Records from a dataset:
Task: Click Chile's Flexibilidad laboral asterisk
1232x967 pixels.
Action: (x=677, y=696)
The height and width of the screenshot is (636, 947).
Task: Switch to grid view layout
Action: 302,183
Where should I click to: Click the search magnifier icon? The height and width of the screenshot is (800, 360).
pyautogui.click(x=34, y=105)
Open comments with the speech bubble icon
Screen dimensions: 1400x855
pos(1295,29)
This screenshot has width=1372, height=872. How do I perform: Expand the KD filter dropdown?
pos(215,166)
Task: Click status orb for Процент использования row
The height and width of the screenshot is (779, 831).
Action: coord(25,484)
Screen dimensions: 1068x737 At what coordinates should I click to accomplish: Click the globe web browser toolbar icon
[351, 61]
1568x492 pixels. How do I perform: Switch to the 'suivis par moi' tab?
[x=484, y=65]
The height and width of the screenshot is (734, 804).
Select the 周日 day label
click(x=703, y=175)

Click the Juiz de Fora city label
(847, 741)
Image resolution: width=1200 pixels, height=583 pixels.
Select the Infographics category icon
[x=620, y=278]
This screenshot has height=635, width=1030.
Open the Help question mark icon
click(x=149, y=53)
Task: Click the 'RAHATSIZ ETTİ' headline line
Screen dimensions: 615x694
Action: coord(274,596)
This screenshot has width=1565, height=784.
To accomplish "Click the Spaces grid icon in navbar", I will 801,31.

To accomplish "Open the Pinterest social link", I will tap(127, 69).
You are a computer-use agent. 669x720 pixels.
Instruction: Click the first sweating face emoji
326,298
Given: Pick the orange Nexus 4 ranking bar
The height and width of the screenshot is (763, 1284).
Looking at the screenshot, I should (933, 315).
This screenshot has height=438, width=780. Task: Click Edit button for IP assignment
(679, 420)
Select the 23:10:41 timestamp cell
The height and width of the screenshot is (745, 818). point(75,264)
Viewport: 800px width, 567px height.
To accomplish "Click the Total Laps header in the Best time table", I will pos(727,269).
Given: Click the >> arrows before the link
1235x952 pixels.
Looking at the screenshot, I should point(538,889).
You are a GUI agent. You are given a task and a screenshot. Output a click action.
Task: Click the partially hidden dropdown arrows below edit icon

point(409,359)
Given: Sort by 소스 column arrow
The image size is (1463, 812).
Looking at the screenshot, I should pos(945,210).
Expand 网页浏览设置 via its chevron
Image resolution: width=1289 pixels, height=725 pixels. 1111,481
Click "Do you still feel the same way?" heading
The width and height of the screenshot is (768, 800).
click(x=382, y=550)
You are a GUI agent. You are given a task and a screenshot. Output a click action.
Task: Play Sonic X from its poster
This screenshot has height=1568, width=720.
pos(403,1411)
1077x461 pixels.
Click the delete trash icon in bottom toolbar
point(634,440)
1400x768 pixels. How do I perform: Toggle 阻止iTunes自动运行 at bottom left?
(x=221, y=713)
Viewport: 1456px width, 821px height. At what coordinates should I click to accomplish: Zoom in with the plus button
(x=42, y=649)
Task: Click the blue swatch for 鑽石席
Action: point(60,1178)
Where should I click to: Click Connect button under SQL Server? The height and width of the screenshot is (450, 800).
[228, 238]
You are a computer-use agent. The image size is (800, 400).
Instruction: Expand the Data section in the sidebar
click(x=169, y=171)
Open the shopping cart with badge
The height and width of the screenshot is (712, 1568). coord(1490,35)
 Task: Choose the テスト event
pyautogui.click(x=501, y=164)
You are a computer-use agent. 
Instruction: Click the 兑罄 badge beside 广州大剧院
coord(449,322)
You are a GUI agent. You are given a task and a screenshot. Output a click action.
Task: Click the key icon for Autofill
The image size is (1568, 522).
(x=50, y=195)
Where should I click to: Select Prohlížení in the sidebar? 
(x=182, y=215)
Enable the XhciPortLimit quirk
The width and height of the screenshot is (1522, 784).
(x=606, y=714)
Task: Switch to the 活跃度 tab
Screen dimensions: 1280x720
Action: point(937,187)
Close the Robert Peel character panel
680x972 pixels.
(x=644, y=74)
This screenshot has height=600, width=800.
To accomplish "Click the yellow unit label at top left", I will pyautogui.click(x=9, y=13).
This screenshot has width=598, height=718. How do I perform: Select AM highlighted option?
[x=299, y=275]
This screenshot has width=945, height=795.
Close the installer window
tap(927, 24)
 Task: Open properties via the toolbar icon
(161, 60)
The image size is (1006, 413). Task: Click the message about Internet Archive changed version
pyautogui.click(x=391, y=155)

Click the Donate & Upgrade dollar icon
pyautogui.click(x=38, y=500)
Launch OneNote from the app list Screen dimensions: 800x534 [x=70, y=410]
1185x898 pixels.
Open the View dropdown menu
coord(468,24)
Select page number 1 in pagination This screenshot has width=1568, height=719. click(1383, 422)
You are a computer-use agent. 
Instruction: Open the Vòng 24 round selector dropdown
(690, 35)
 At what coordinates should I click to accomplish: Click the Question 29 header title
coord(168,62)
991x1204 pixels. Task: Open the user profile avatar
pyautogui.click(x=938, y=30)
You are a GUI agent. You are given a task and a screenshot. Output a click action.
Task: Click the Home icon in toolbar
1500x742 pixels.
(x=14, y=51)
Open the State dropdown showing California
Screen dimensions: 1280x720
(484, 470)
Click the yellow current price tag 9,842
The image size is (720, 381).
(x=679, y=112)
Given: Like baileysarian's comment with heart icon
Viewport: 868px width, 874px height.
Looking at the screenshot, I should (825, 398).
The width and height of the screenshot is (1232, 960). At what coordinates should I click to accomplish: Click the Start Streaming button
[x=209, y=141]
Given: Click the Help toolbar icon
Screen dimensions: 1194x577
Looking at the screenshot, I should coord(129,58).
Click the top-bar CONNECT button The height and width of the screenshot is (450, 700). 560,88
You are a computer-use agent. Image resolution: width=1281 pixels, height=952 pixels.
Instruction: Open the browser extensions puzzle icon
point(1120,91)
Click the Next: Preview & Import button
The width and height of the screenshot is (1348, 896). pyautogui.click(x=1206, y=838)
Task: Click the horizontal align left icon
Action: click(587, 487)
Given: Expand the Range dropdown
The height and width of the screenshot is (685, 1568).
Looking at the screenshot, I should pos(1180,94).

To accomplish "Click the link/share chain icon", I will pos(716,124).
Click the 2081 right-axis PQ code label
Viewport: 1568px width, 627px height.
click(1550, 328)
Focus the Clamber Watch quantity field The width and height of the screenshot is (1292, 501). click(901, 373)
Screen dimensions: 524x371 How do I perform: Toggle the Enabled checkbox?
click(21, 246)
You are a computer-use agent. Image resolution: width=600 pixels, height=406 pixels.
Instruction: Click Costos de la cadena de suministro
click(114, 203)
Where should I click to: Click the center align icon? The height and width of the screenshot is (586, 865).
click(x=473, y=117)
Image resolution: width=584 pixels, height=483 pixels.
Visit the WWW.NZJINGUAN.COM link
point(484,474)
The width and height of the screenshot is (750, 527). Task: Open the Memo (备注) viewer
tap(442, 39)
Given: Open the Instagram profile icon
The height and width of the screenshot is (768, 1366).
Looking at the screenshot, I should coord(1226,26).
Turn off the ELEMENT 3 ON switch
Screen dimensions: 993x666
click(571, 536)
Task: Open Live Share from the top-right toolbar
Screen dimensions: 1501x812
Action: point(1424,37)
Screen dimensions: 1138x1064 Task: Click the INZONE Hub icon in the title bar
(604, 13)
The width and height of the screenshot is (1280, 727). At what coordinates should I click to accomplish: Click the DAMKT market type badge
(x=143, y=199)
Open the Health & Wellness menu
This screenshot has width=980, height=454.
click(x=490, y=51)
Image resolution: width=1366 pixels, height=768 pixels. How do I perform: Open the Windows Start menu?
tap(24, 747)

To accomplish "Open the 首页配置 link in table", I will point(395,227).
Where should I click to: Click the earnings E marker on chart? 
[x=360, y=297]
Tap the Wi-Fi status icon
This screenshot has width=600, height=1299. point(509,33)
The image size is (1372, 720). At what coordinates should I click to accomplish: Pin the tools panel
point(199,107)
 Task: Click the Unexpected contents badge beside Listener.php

§ Directions for this task
Count the lines in the records that contain the word "Expand", with case taken into account. Reply with the number alone.

§ Written response
4